■ TASK STATEMENT: Copy out the lines in the records below, starting with the line that contains "What do you see at coordinates (360, 1420)" and ending with the line that contains "at (979, 248).", both included, without any changes.

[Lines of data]
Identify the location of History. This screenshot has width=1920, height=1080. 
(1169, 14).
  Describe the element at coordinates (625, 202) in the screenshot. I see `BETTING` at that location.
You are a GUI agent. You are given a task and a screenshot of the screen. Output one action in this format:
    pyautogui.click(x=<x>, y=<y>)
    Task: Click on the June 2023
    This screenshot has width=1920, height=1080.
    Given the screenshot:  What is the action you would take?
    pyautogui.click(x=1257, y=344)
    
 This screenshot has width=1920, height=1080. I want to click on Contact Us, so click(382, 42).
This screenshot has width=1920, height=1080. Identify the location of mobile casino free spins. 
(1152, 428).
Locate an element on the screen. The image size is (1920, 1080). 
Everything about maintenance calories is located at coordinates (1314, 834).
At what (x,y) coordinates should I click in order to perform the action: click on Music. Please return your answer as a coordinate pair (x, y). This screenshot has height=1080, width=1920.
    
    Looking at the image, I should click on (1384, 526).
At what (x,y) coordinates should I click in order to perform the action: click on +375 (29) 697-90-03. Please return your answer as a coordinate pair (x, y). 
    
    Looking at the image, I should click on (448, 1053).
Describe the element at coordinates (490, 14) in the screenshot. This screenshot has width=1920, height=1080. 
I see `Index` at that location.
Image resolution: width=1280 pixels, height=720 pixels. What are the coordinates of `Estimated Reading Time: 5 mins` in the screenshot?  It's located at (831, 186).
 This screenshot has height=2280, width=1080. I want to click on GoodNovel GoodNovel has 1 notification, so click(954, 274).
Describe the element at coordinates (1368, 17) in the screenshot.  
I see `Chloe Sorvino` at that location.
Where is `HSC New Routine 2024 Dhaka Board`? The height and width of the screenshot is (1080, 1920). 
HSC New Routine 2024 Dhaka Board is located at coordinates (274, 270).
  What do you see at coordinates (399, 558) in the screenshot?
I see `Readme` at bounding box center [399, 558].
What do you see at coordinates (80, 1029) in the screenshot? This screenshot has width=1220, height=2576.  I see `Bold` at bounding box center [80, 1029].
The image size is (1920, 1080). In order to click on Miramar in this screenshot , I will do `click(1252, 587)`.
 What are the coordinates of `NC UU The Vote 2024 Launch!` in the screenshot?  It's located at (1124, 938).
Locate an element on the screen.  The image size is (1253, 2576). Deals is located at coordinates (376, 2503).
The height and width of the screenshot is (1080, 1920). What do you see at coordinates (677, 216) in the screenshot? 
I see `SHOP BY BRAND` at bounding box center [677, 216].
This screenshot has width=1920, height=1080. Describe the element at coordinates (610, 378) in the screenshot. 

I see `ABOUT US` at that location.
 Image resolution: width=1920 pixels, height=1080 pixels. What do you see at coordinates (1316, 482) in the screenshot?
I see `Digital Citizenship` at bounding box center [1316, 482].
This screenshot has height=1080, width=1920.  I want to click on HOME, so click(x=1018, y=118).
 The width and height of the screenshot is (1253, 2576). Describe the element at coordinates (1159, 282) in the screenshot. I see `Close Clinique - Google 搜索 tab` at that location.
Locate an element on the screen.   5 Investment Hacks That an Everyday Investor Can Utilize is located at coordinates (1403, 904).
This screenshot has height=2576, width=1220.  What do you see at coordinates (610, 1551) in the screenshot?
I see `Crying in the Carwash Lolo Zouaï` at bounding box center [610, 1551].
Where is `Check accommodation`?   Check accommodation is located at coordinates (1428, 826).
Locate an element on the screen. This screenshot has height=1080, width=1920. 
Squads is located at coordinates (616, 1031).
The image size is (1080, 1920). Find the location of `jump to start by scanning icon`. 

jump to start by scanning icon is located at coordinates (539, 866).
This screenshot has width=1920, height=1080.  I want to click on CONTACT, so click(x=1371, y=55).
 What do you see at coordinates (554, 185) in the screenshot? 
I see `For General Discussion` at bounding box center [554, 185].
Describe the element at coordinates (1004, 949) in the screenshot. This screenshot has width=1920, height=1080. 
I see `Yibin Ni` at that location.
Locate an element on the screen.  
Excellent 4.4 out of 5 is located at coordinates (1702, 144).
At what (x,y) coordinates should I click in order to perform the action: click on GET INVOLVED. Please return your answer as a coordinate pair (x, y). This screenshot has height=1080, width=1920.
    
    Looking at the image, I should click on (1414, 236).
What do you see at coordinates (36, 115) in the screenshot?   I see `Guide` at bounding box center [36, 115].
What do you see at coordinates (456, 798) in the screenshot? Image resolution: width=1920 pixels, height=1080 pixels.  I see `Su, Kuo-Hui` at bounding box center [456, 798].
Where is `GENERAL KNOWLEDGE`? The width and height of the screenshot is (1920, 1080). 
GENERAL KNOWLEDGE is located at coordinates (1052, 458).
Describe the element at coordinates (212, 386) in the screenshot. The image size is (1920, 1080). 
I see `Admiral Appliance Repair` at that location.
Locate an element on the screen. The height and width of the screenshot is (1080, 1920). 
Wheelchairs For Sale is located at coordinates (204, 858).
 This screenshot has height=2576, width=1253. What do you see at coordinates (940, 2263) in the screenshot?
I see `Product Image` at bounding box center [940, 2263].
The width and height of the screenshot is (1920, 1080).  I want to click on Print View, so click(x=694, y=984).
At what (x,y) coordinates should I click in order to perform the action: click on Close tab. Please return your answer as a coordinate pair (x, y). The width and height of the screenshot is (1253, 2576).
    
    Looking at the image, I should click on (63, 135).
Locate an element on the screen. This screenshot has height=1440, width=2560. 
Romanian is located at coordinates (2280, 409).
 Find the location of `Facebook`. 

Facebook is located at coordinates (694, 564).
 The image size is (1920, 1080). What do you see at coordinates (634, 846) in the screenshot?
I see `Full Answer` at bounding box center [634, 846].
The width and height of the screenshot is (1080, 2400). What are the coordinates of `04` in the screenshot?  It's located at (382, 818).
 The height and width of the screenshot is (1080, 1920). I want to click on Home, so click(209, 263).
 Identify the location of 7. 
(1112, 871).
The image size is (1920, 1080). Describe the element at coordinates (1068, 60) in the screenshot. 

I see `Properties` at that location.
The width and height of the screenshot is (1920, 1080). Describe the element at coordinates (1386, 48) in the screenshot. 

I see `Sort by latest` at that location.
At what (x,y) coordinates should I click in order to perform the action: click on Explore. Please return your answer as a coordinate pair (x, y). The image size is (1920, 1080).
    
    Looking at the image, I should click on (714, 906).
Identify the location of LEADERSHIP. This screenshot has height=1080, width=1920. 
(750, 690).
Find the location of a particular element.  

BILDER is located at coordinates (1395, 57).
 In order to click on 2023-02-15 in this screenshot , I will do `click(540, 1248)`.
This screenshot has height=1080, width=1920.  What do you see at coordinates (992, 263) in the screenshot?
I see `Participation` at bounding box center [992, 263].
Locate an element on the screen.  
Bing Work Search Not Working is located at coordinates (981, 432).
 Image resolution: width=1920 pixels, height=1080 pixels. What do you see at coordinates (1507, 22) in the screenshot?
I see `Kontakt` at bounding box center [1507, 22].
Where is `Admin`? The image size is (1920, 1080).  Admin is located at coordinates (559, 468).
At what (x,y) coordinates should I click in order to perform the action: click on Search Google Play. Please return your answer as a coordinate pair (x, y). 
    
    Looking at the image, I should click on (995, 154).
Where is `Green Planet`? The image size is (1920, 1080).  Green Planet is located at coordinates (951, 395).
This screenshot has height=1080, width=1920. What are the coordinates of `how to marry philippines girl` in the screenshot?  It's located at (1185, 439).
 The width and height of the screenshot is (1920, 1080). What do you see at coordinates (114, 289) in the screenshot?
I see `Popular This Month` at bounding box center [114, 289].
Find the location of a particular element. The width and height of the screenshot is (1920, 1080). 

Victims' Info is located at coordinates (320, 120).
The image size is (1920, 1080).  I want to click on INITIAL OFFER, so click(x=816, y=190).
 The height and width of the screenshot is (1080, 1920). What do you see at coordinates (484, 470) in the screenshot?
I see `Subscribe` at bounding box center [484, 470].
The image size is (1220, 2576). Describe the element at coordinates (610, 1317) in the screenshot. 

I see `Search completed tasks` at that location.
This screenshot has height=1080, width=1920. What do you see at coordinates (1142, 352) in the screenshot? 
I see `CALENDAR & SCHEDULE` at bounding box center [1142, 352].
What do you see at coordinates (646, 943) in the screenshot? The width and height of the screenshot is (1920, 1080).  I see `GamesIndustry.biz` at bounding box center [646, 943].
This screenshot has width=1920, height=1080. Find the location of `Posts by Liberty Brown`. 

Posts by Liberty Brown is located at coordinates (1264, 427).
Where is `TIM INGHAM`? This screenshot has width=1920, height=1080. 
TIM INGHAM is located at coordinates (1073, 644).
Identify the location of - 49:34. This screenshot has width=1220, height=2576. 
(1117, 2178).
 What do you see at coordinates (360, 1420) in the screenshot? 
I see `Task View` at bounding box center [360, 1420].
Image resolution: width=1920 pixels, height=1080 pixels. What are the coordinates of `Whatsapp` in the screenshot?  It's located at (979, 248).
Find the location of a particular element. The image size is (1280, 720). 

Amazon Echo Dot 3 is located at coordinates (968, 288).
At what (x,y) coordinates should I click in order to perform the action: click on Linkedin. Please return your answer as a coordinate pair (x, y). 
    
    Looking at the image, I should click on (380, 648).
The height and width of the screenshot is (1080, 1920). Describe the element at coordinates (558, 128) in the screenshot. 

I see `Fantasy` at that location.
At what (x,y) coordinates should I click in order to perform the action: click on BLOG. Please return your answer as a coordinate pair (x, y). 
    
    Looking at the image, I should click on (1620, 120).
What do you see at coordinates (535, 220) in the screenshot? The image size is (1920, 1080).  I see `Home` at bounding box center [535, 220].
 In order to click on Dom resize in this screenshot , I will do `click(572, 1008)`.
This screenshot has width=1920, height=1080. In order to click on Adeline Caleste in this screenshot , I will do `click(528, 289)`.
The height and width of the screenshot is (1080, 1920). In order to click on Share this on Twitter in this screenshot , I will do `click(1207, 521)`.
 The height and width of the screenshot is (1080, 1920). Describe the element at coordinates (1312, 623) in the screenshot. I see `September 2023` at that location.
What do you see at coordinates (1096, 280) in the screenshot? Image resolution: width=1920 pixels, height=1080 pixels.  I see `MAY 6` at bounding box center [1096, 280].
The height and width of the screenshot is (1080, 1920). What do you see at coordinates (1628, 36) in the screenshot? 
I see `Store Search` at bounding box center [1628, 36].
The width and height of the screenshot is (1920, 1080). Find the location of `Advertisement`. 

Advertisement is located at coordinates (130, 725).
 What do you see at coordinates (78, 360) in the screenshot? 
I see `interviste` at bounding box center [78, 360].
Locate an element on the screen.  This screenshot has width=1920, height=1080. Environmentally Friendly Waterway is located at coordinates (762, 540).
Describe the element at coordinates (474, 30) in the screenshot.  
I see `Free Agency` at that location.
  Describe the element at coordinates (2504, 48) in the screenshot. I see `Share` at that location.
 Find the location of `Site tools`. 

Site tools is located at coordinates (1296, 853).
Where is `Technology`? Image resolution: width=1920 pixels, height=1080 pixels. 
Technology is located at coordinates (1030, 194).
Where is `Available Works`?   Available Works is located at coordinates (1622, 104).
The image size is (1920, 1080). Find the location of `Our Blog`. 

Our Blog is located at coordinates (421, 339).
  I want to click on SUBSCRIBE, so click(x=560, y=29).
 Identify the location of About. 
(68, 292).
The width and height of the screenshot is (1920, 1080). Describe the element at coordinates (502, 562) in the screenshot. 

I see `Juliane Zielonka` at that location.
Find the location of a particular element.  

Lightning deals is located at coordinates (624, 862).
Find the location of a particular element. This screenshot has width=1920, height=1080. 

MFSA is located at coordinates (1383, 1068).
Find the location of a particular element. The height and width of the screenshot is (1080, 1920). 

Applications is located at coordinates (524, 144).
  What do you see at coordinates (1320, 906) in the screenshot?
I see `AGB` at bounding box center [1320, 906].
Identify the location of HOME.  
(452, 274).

■ FULL SOLUTION:
 What do you see at coordinates (360, 1420) in the screenshot? 
I see `Task View` at bounding box center [360, 1420].
Image resolution: width=1920 pixels, height=1080 pixels. What are the coordinates of `Whatsapp` in the screenshot?  It's located at (979, 248).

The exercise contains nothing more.